The third part of town-- which is most of the town, and yet probably the least visited part by tourists-- is everything west of about Avenida 10 (the next street west of 5). I only got to explore the southern end of this but if you're willing to wander and poke around ordering little bites of food here there and everywhere, exploring this "real Playa" is a lot of fun. I don't know that I had anything so fantastic that I had a Diana Kennedy or Rick Bayless revelatory experience, but even when the ingredients were pretty basic a lot of times a freshly made salsa loaded with lime would lift it far above its humble bunch-of-meat-in-fried-dough nature. So while I hope you enjoy one of my places, that doesn't mean your random explorations might not turn up somewhere significantly better yet. Anyway, I don't remember the names (if they even had them) of all the places, but here's some guidance for your own exploring:

- I resisted the wagons parked right at Juarez and the square at first, just because everything in that area seemed commercialized, but when I finally tried them they offered really good pork tacos with a sprinkling of cabbage or something and pinkish onion that seemed more Guatemalan than Mexican to me. It's too bad that this prime spot seems to be entirely occupied by carts selling the exact same thing, no variety, however.

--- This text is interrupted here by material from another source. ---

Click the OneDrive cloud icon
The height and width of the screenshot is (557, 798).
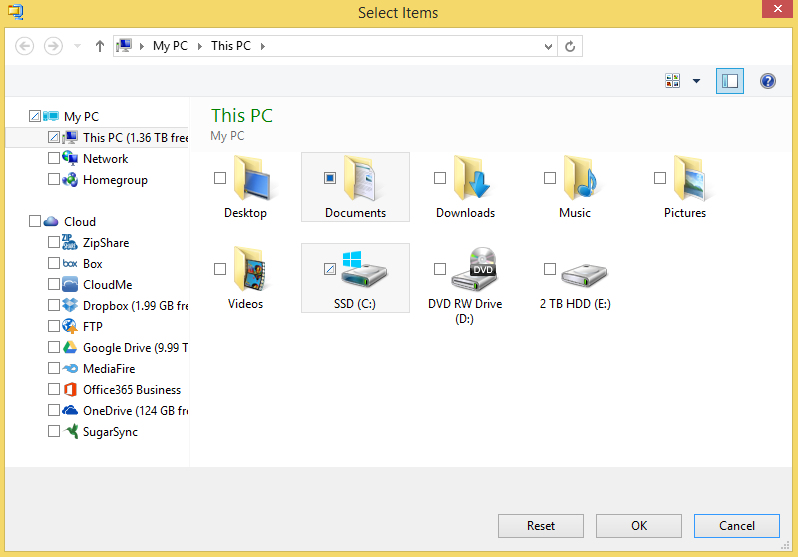(x=70, y=410)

- Calle 2 just beyond 10 or 15 offers a lot of places; I walked around with a plate near there, just refilling it at different stops with different things. A taco al pastor at a big open air market kind of place was just okay (but again, salsa was much better than what it went on). I had better luck at a little storefront (probably on 15 near 2) advertising Panucho and Salbute (but out of panucho). I had a salbute and an empanada, and some green chile salsa which was so hot my lips swelled up. Down the street from there I saw a guy making coffins. Cool.

- I bought rotisserie chicken twice, once along Juarez which was just okay, another time along Calle 2 at a place called Pollo Rojo which was really, really good.

- A restaurant called Las Brisas (or Restaurante-Cocteleria Las Brisas or something like that) was pretty good for seafood tacos, although when I ordered my son a "sandwich con jamon y queso," expecting something vaguely Cuban or torta-like, I got what would have passed perfectly well for a club sandwich at the Days Inn in Cedar Rapids.

- I wasn't wild about anything besides the basic baguettes at the only baked goods shop I spotted, on Juarez near 5; there might be better, somewhere. (Actually even the big fancy Chedraui grocery store on the highway looked to have better stuff, but I'd already bought plenty.)